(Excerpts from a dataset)
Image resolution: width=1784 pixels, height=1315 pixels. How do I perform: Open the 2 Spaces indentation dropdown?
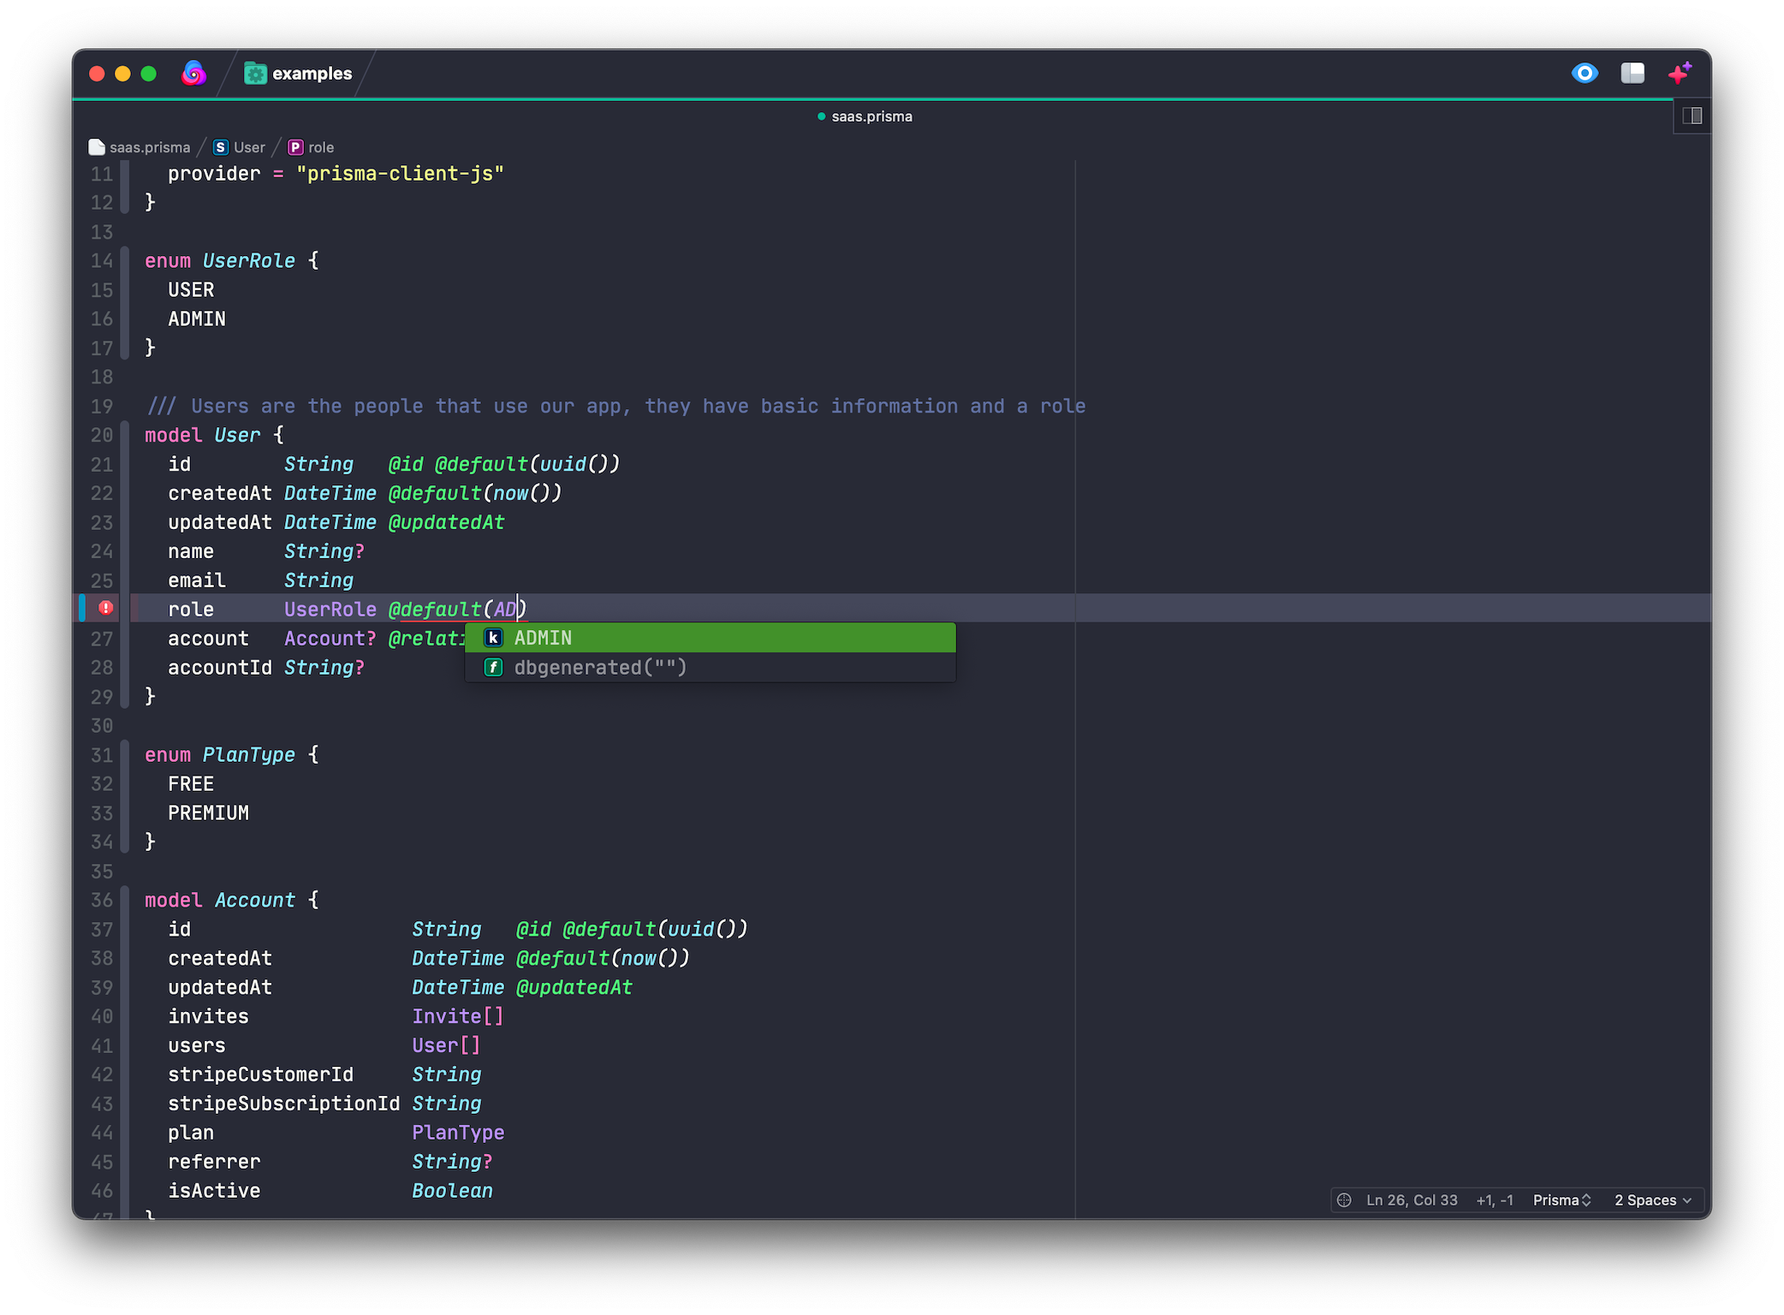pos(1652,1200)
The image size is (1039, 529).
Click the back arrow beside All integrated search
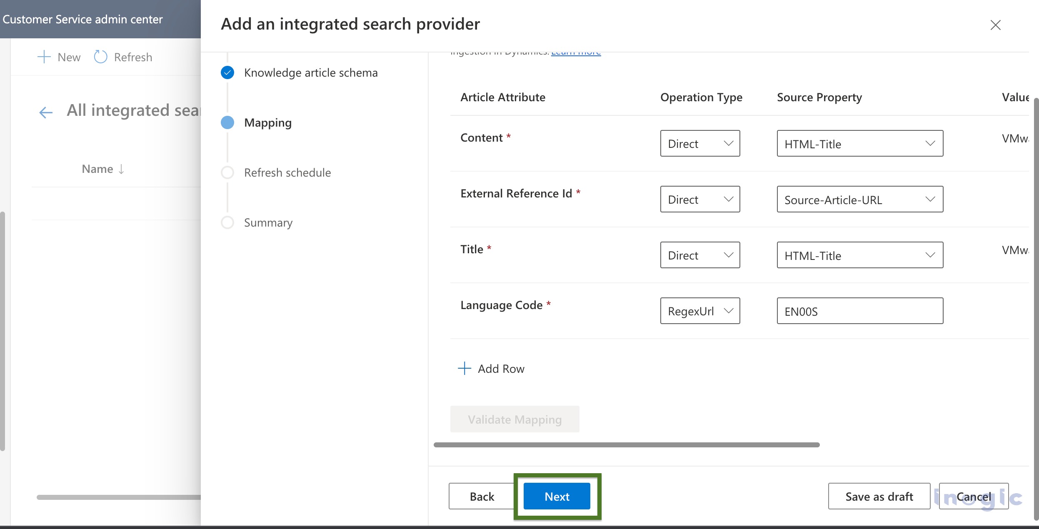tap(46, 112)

Task to carry out
Leave the pictures behind and transcribe every record above exactly.

Expected output
Image resolution: width=1784 pixels, height=1315 pixels. How do I perform: Open the 2 Spaces indentation dropdown?
pos(1652,1200)
The image size is (1039, 529).
Click the back arrow beside All integrated search
tap(46, 112)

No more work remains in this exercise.